Representational travel

I think that the Sun-Herald article that set the hounds baying about George and Barnaby was a pretty poor and sloppy piece of writing.

The first par is terribly misleading:

Two of Prime Minister Tony Abbott's most high-profile ministers claimed thousands of dollars in taxpayer entitlements for attending the wedding of close friend and Sydney shock jock Michael Smith.

The Sun-Herald could not have known what other purposes either Joyce or Brandis were travelling for on that weekend.   The journalist did not contact the Senators' offices during working hours, he phoned each of Joyce and Brandis on the Saturday before publication.  He phoned me too on the Saturday while I was driving back from Wagga.  That meant that neither Senator had access to their staff, diaries or office files to be able to sensibly and confidently answser questions about what other business they might have had.   As we know, in the case of Barnaby Joyce there was quite a bit, but the Sun-Herald reported this;

Mr Joyce claimed a flight to Moree the next day and about $500 worth of charges for the use of a Commonwealth car on the day of the wedding. He said he could not recall whether he had other meetings that day but defended the use of public resources to attend the wedding.

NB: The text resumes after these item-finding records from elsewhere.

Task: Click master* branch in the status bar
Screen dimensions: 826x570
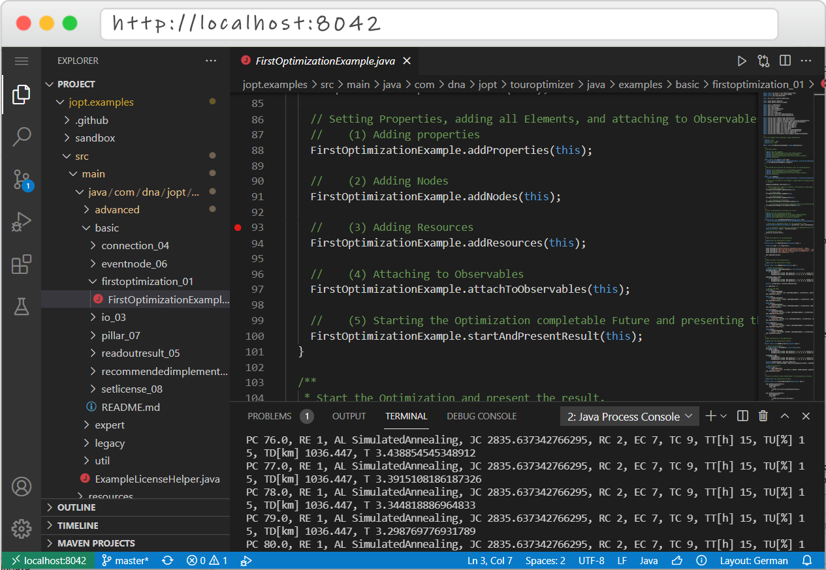Action: [x=125, y=560]
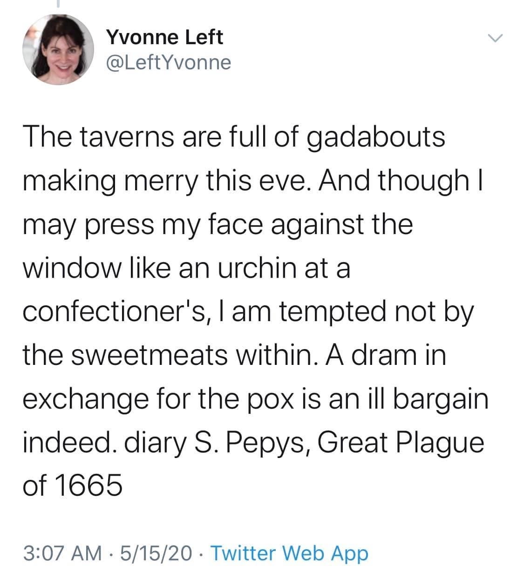The image size is (524, 579).
Task: Click the display name Yvonne Left
Action: 165,37
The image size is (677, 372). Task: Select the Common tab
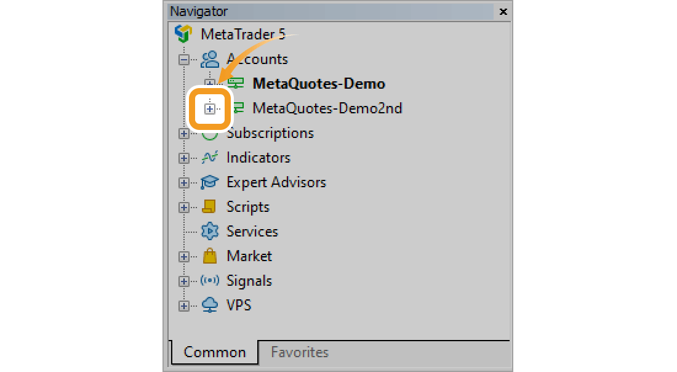click(x=214, y=352)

''There were, no doubt, lots of people there involved in politics,'' he said. ''It was one of these things where you're noted more by your absence than by your participation.''

In the last Parliament, Senator Brandis made the case for prosecutions of Mr Thomson and Peter Slipper.

I'm not surprised that Barnaby could not recall what he did on 4 December 2011 when he was phoned on Saturday, 28 November 2013.   I have to admit to having doubts about the reliability of my recall as to the actual date of my wedding anniversary.

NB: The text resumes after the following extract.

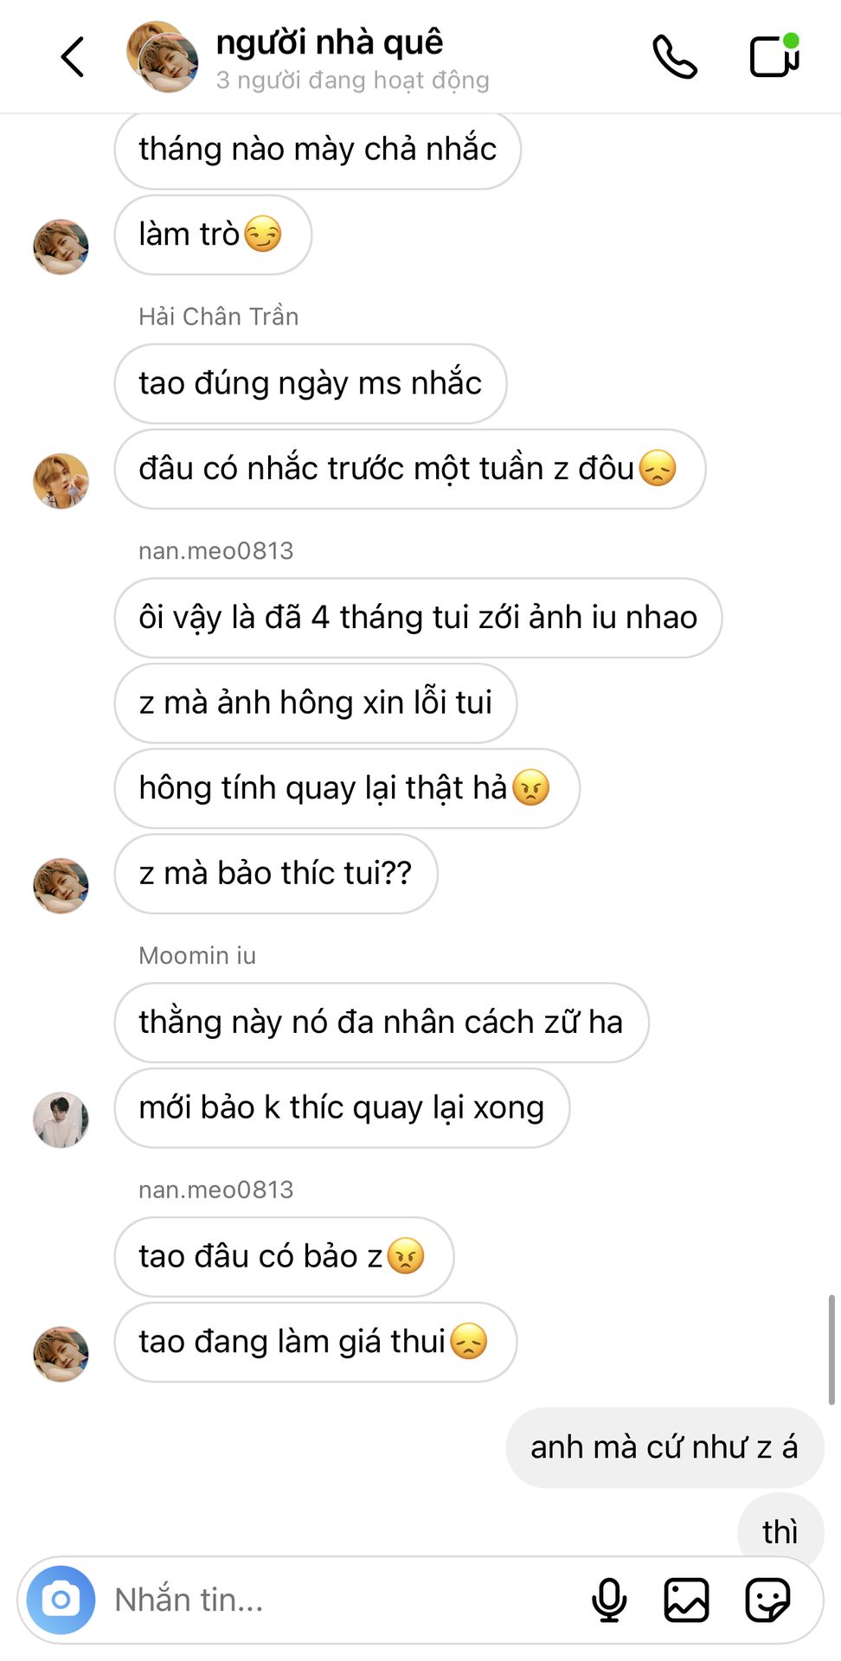Open the camera from the message bar

click(61, 1600)
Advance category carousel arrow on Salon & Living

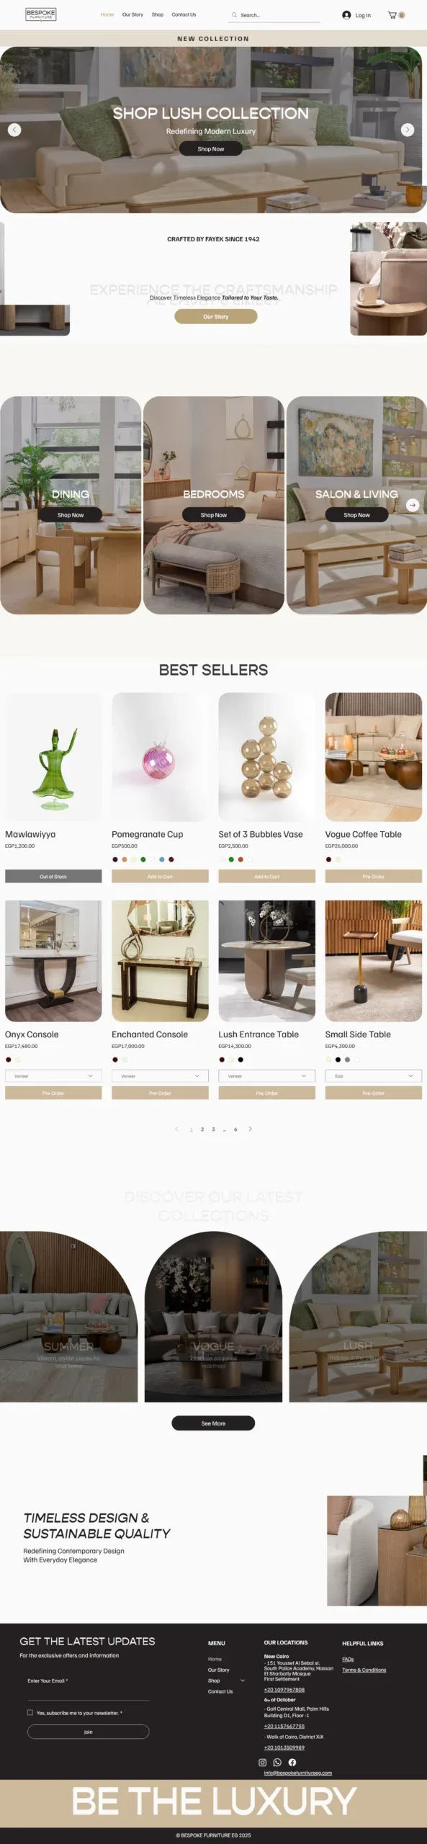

Given that the expense reports had been published since early 2012 it's hard to understand why the SMH made no effort to contact the office staff of the two senators to determine as a matter of fact what if any other business each of them had.   There may have been none - but it's a dangerous claim to make in a journal of record that two ministers of the crown claimed thousands of dollars to attend a private wedding when as we have now seen other things took place on that weekend too.

Why the hurry to publish?   And whey publish without elaboration the statement that Barnaby Joyce made while driving last Saturday that he couldn't recall any other business meetings that weekend.